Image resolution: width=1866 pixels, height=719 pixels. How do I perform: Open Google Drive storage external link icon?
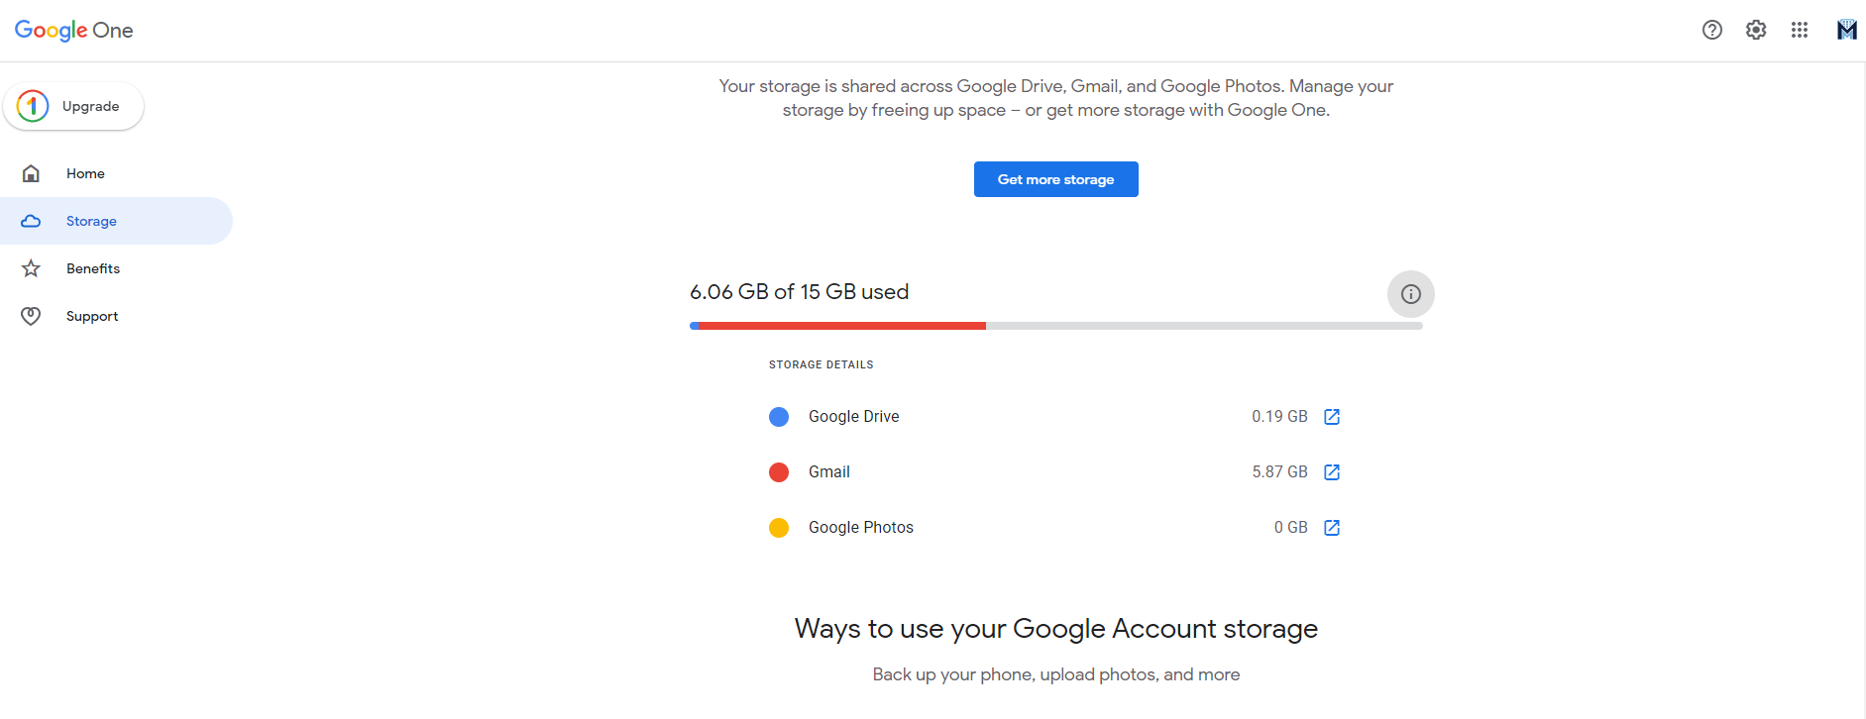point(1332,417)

* * * *

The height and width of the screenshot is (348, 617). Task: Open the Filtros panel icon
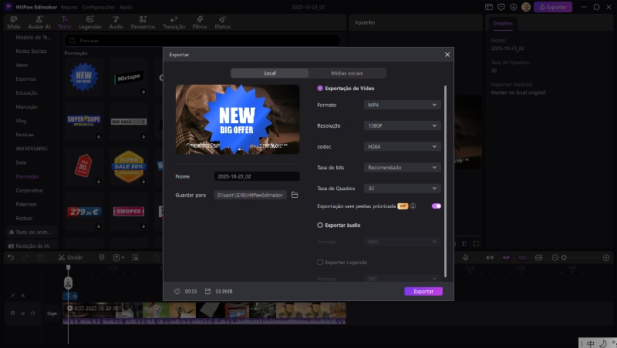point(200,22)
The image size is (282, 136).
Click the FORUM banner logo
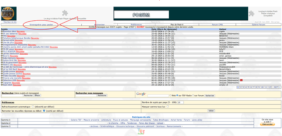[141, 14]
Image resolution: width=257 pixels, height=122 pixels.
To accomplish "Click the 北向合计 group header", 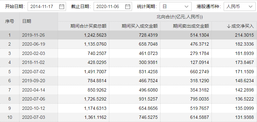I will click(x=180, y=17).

* * * *

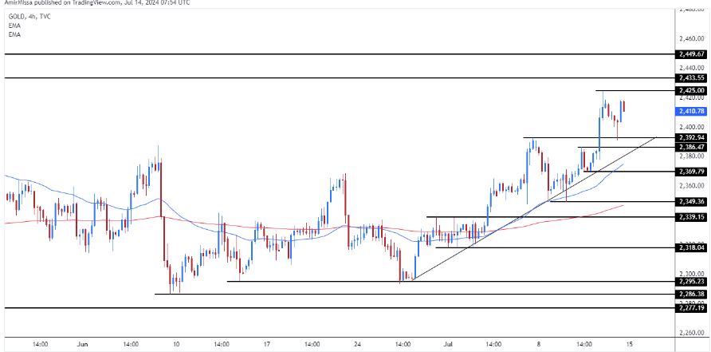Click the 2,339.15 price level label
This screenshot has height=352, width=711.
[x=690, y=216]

* * * *

Copy word for word only the lines above from the one with "The height and" through the one with "Image resolution: width=257". Leave pictures out.

_RESPONSE TO THIS TASK_:
The height and width of the screenshot is (348, 617). Task: Open the Filtros panel icon
point(200,22)
The image size is (282, 136).
Click the FORUM banner logo
[141, 14]
Image resolution: width=257 pixels, height=122 pixels.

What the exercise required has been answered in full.